# Chapter 8 - Text pattern matching with Regular Expressions

## Examples

In [21]:
def is_phone_number(text):
    if len(text) != 12:  # Phone numbers have exactly 12 characters.
        return False
    for i in range(0, 3):  # The first three characters must be numbers.
        if not text[i].isdecimal():
            return False
    if text[3] != '-':  # The fourth character must be a dash.
        return False
    for i in range(4, 7): # The next three characters must be numbers.
        if not text[i].isdecimal():
            return False
    if text[7] != '-':  # The eighth character must be a dash.
        return False
    for i in range(8, 12):  # The next four characters must be numbers.
        if not text[i].isdecimal():
            return False
    return True

print('Is 415-555-4242 a phone number?', is_phone_number('415-555-4242'))
print(is_phone_number('415-555-4242'))
print('Is Moshi moshi a phone number?', is_phone_number('Moshi moshi'))
print(is_phone_number('Moshi moshi'))

Is 415-555-4242 a phone number? True
True
Is Moshi moshi a phone number? False
False


In [22]:
def is_phone_number(us_phone_number):
    # check number length
    if len(us_phone_number) != 12:
        return False
    
    # check dashes
    if us_phone_number[3] != '-' or us_phone_number[7] != '-':
        return False

    #check numbers
    if (us_phone_number[:3].isdecimal() and us_phone_number[4:7].isdecimal() and us_phone_number[8:12].isdecimal()) == False:
        return False

    return True

my_phone = '415-659-8875'
is_phone_number(my_phone)

# Find phone number in larger string
message = 'Call me at 415-659-8875 tomorrow. 654-987-3215 is my office phone number'
for i in range(len(message)):
    segment = message[i:i+12]
    if is_phone_number(segment):
        print('Phone number found: ' + segment)
print('Done')

Phone number found: 415-659-8875
Phone number found: 654-987-3215
Done


In [23]:
import re
phone_re = re.compile(r'(\d\d\d)-(\d\d\d-\d\d\d\d)')
mo = phone_re.search('My number is 415-555-4242.')
print(mo.group())
print(mo.group(0))
print(mo.group(1))
print(mo.group(2))

415-555-4242
415-555-4242
415
555-4242


In [24]:
area_code, main_number = mo.groups()
print(area_code)
print(main_number)


415
555-4242


In [25]:
import re
re.compile(r'(\(Parentheses\))')

re.compile(r'(\(Parentheses\))', re.UNICODE)

In [26]:
import re
pattern = re.compile(r'Cat(erpillar|astrophe|ch|egory)')
match = pattern.search('Catch me if you can.')
print(match.group())
print(match.group(1))

Catch
ch


In [27]:
import re
pattern = re.compile(r'\d{3}-\d{3}-\d{4}')  # This regex has no groups.
pattern.findall('Cell: 415-555-9999 Work: 212-555-0000')
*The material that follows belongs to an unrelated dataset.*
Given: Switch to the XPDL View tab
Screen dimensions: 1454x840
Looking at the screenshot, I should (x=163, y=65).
['415-555-9999', '212-555-0000']

In [28]:
pattern = re.compile(r'(\d{3})-(\d{3})-(\d{4})')  # This regex has groups.
pattern.findall('Cell: 415-555-9999 Work: 212-555-0000')
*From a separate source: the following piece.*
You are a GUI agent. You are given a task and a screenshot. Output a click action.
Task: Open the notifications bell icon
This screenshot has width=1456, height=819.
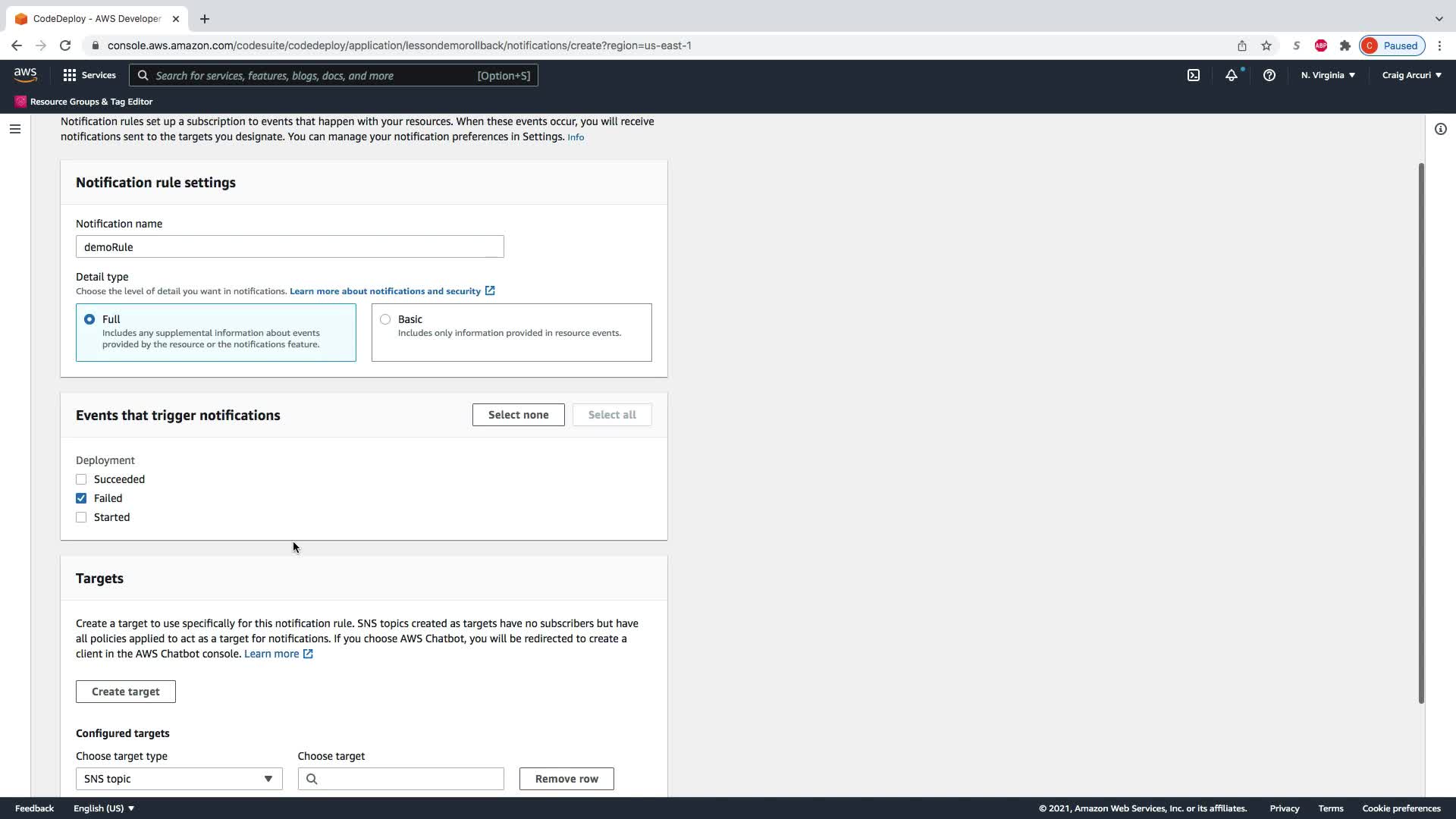[x=1231, y=75]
[('415', '555', '9999'), ('212', '555', '0000')]

In [29]:
import re
pattern = re.compile(r'\d{3}')
print(pattern.findall('1234'))
print(pattern.findall('12345'))
print(pattern.findall('123456'))

['123']
['123']
['123', '456']


In [33]:
import re
vowel_pattern = re.compile(r'[aeiouAEIOU]')
consonant_pattern = re.compile(r'[^aeiouAEIOU]') # ^ is a negative symbol

print(vowel_pattern.findall('RoboCop eats BABY FOOD.'))
print(consonant_pattern.findall('RoboCop eats BABY FOOD.'))
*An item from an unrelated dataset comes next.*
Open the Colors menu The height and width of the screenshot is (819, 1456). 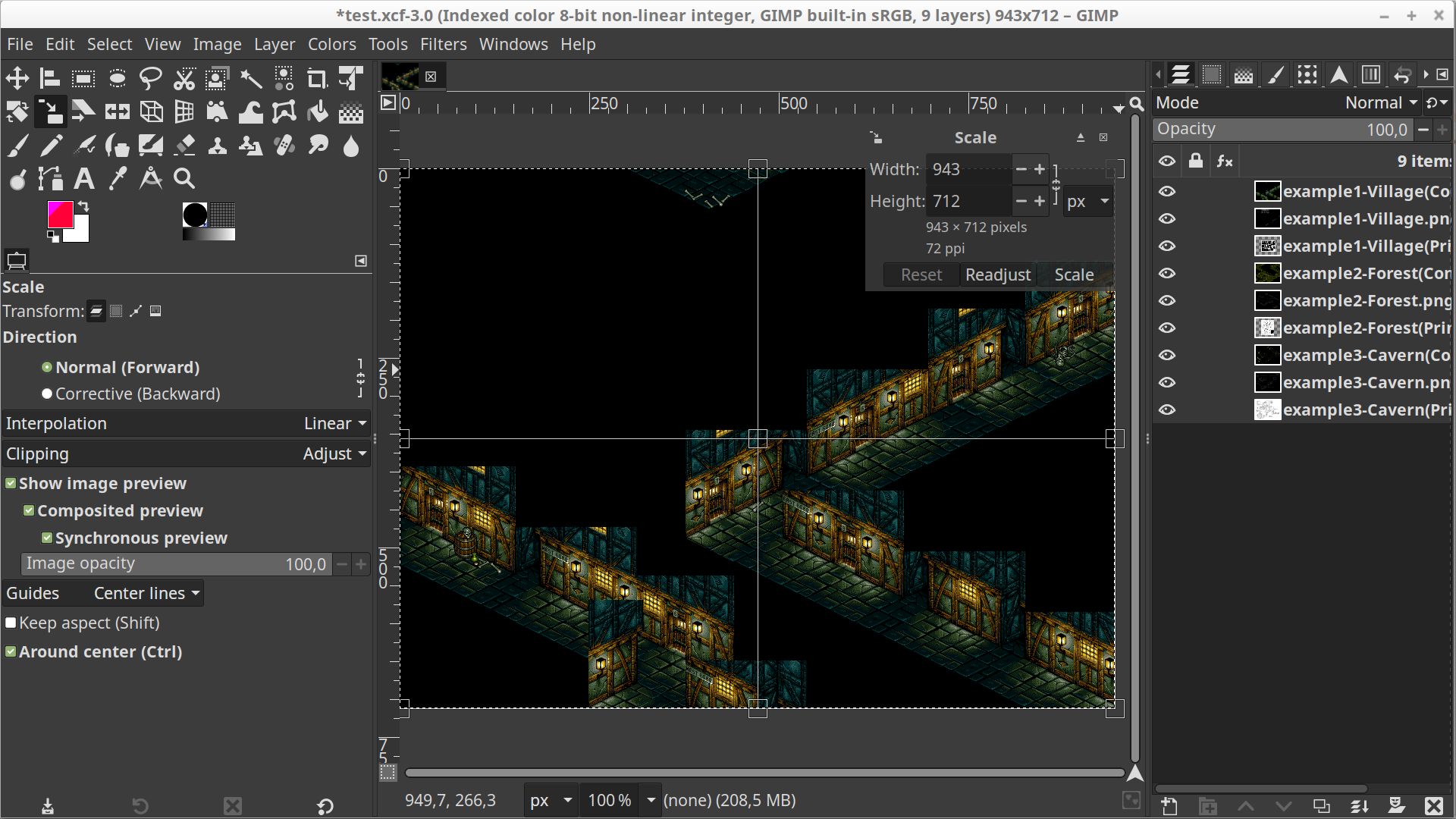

['o', 'o', 'o', 'e', 'a', 'A', 'O', 'O']
['R', 'b', 'C', 'p', ' ', 't', 's', ' ', 'B', 'B', 'Y', ' ', 'F', 'D', '.']


In [32]:
import re
pattern = re.compile(r'\d+\s\w+')
pattern.findall('12 drummers, 11 pipers, 10 lords, 9 ladies, 8 maids, 7 swans, 6 geese, 5 rings, 4 birds, 3 hens, 2 doves, 1 partridge')

['12 drummers',
 '11 pipers',
 '10 lords',
 '9 ladies',
 '8 maids',
 '7 swans',
 '6 geese',
 '5 rings',
 '4 birds',
 '3 hens',
 '2 doves',
 '1 partridge']

In [34]:
import re
at_re = re.compile(r'\w+')
at_re.findall('The cat in the hat sat on the flat mat')

['The', 'cat', 'in', 'the', 'hat', 'sat', 'on', 'the', 'flat', 'mat']

In [38]:
import re
pattern = re.compile(r'42!?')
print(pattern.search('42!'))
print(pattern.search('42'))

<re.Match object; span=(0, 3), match='42!'>
<re.Match object; span=(0, 2), match='42'>


In [40]:
import re
pattern = re.compile(r'42?!')
print(pattern.search('42!'))
print(pattern.search('4!'))
print(pattern.search('42') == None)  # No match

<re.Match object; span=(0, 3), match='42!'>
<re.Match object; span=(0, 2), match='4!'>
True


In [41]:
pattern = re.compile(r'(\d{3}-)?\d{3}-\d{4}')
match1 = pattern.search('My number is 415-555-4242')
print(match1.group())

match2 = pattern.search('My number is 555-4242')
print(match2.group())

415-555-4242
555-4242


In [48]:
import re
pattern = re.compile('Eggs(and spam)*')


print(pattern.search('Eggs'))
print(pattern.search('Eggs and spam'))
print(pattern.search('Eggs and spam and spam'))
print(pattern.search('Eggs and spam and spam and spam'))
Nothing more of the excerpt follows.